In my previous post wherein I introduced the subject of this medieval religious sect, I noted their propensity for eschewing trappings of the mundane world. This rejection was based on their belief that the physical world and their incarnation in it was not a creation of God but rather a creation of Satan. In adopting this belief, the dedicated Cathars, known as Parfaits, not only rejected the idea of procreation, but they also did not partake in the consumption of any food which was a result of procreation. As material acquisitions for their own needs were kept to a bare minimum, it begs the question, ‘how did the legend of a Cathar Treasure arise’?
According to author and Cathar historian, Zoe Oldenburg, by the end of the twelfth century, the Cathar movement of the Languedoc had amassed a considerable fortune. To begin with, the majority of Parfaits were men of substance who turned over their property to the church. In addition, there were also credentes, ‘rank and file’ members, who left legacies of their entire fortunes to the church. And, while living, many credentes made generous donations of cash, land, houses and even chateaux. While the Parfaits never broke their vow of poverty according to Oldenburg, they accepted all donations which were then put to the best use in the interests of the church.
As a Community, the Cathars were known for providing support to the poor and those in need in the cities and surrounding countryside. They maintained communes which incorporated schools, monasteries and hospitals. Furthermore they founded working craft guilds, particularly in the art of weaving which not only provided product but also functioned as an educational training ground for the young and ‘novitiates.’

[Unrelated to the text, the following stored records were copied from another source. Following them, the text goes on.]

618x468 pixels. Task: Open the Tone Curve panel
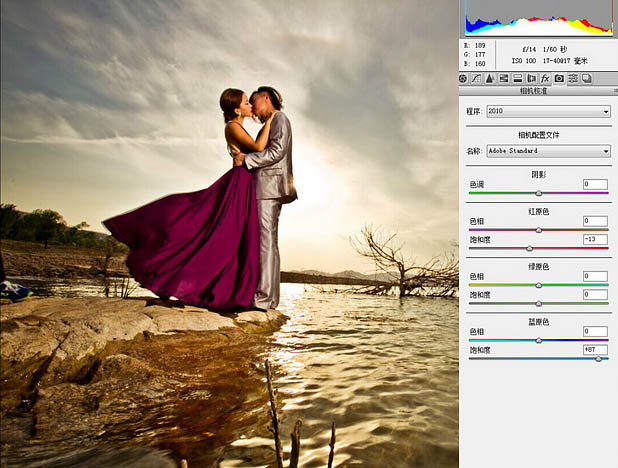[476, 78]
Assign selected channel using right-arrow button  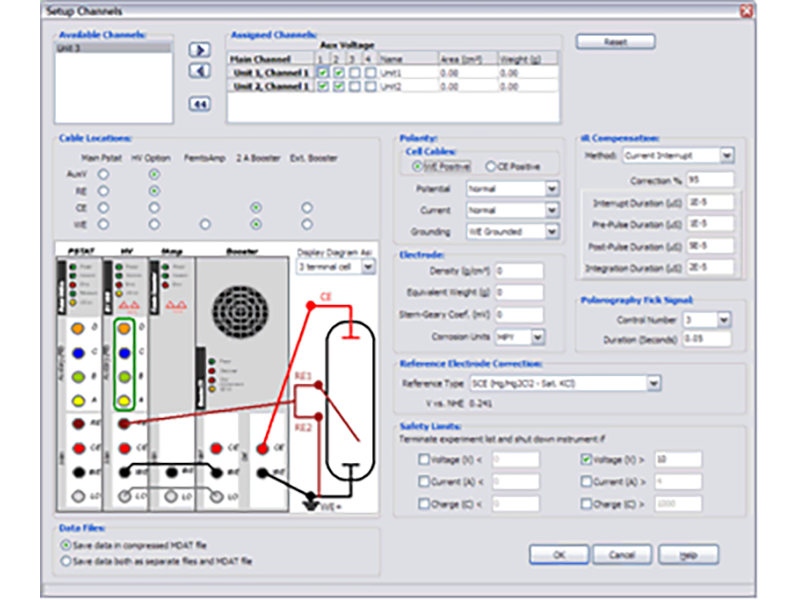click(x=199, y=50)
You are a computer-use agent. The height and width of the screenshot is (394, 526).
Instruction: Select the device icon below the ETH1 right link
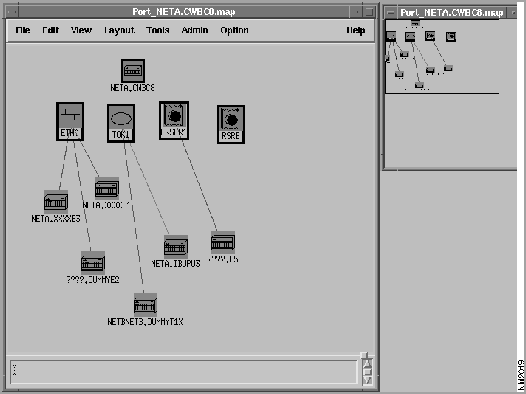(x=107, y=188)
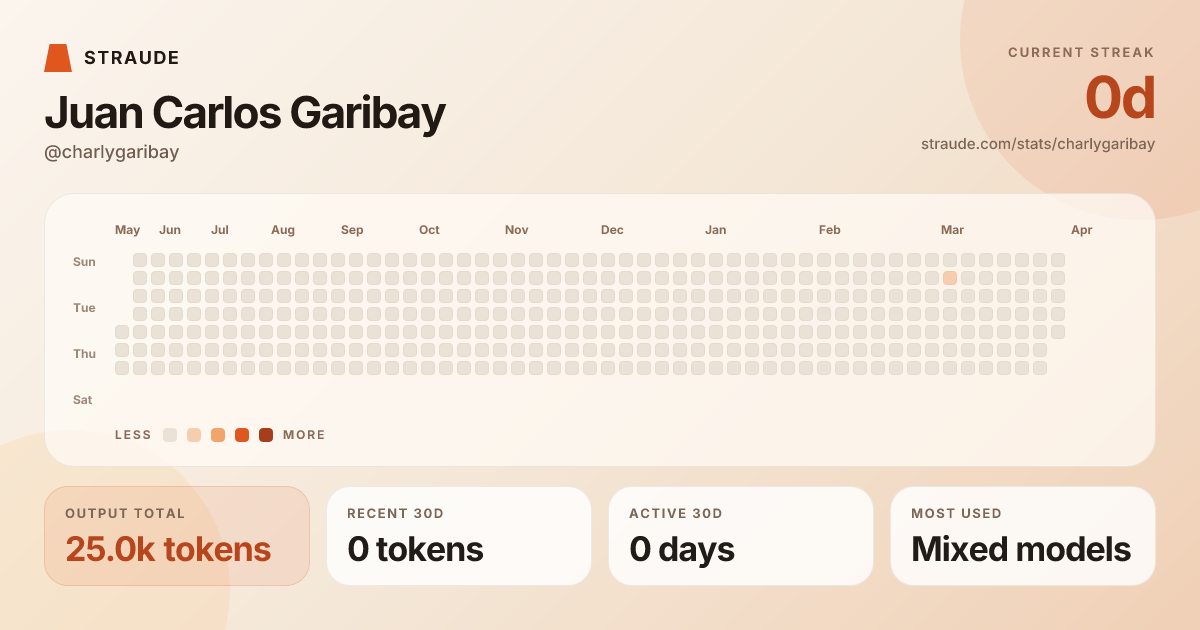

While such amassing of property and goods certainly would be considered a ‘treasure,’ references to ‘The Cathar Treasure’ often imply that it was something of far more importance and legend such as the Holy Grail… which of course has never been found. Speculative circumstances surrounding the Treasure’s disappearance often tell of it having been hidden some two months prior to the fiery execution of two hundred-plus Parfaits on March, 1244 at Montseguer. Possessing the secret of the Treasure’s hiding place, three Parfaits and another man, possibly a mountain guide, escaped the flames on the night of March 16 by repelling down the side of Montsegur’s pog. The men then hid in caves protecting the secret and were never discovered.
Oldenburg surmises that the Cathar cache consisted of goods for trading as well as gold and silver coins; this certainly makes sense given the atmosphere of persecution and brutality of the times. However, perhaps even more precious to the Cathars was that for them, the Treasure consisted of their most sacred books and writings which were critical in helping maintain allegiance to their dogma and tradition. This possibility makes even more sense as literature in the early middle ages onward, was considered as precious as gold in many cases. Whatever the truth is, to this day the location and substance of the Cathars’ Treasure remains a mystery.
Caves with Secrets
Photography©Gaye F. Mack, Inc.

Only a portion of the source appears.